#### EXTRACTED TEXT
Athletic tape may have limited benefit for pain

Therapeutic tape reduces chronic muscle pain better than no treatment at all but isn’t better than other methods, according to a new analysis.

The tape, which often goes by the name Kinesio, can sometimes be seen on the skin of high-profile athletes, and is purported to reduce pain and promote healing by improving circulation to the tissues underneath, write the researchers in the British Journal of Sports Medicine.

After reviewing published studies, the researchers found the tape may help in the reduction of pain, at least in the short term, compared to sham therapy or when it’s used in addition to standard treatment, wrote Edwin Choon Wyn Lim, the study’s co-author, in an email to Reuters Health.

“But there is insufficient evidence to suggest that Kinesio taping is better at reducing pain when compared to other treatment approaches,” said Lim, a physiotherapist at Singapore General Hospital.

The authors combined the data from 17 previous clinical trials that examined the use of Kinesio tape for chronic pain lasting more than four weeks. The analysis included 416 patients who received the tape treatments and 406 patients who did not.

The study team found that using the tape improved pain relief, compared to no taping, sham taping and other minimal care techniques. There was no improvement in disability, however.

Additionally, the researchers found that taping did not reduce pain or disability, compared to any standard treatments, such as physical therapy and exercise.

The researchers caution that there are limitations to their study, such as the use of different taping techniques and the number of treatments.

The review also couldn’t determine whether certain conditions respond better to the tape than others. For example, Lim said it could be that taping may work better for pain conditions with swelling.

#### THE DATA
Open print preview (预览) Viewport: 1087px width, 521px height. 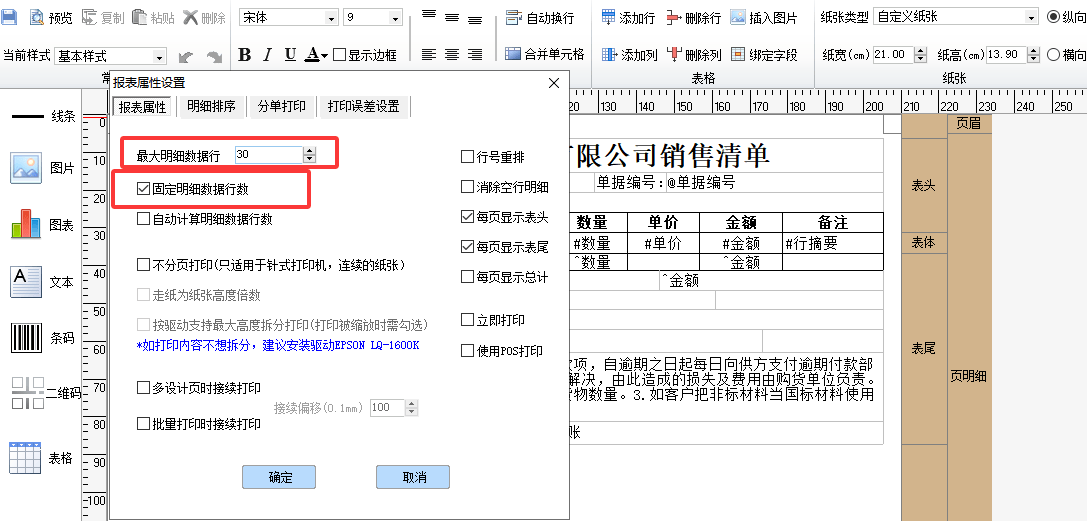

#### ACTIONS TO TAKE
**a.** According to the athletic tape article, how is the tape supposed to reduce pain and promote healing? Answer in one to three sentences.
**b.** Continue the article on athletic tape for pain after its final sentence.

#### RESULTS FOR EACH TASK
**a.** The tape is purported to reduce pain and promote healing by improving circulation to the tissues underneath it.

**b.**
Lim added that anyone with musculoskeletal injuries should seek medical attention first, “then, if taping is indicated, always insist on a certified taping practitioner to do the job.”

More research is needed to clarify the mechanism behind any possible effect, he said.

"The authors had the intention to show the real results and conclusions discussing it, and show that there are some effects in some trials in pain, small but they are there," said Thiago Vilela Lemos, a physical therapist at the State University of Goias in Brazil.

Future researchers should consider that the tape is usually used with another therapy, Lemos wrote in an email to Reuters Health. He was not involved with the new study.

Kenzo Kase, who developed the Kinesio Taping Method in the 1970s, told Reuters Health in an email that the tape works by producing a negative pressure on the skin’s surface, creating space for blood and lymphatic flow.

“It is useful for addressing swelling and bruising in the early stages of recovery from injury or surgery, and for stability and muscle support during rehabilitation and to increase the speed of recovery,” said Kase, who is a chiropractor from Japan. He was not involved in the study.

Kase said the tape can be used alone but sometimes it is appropriate to use it with other therapies.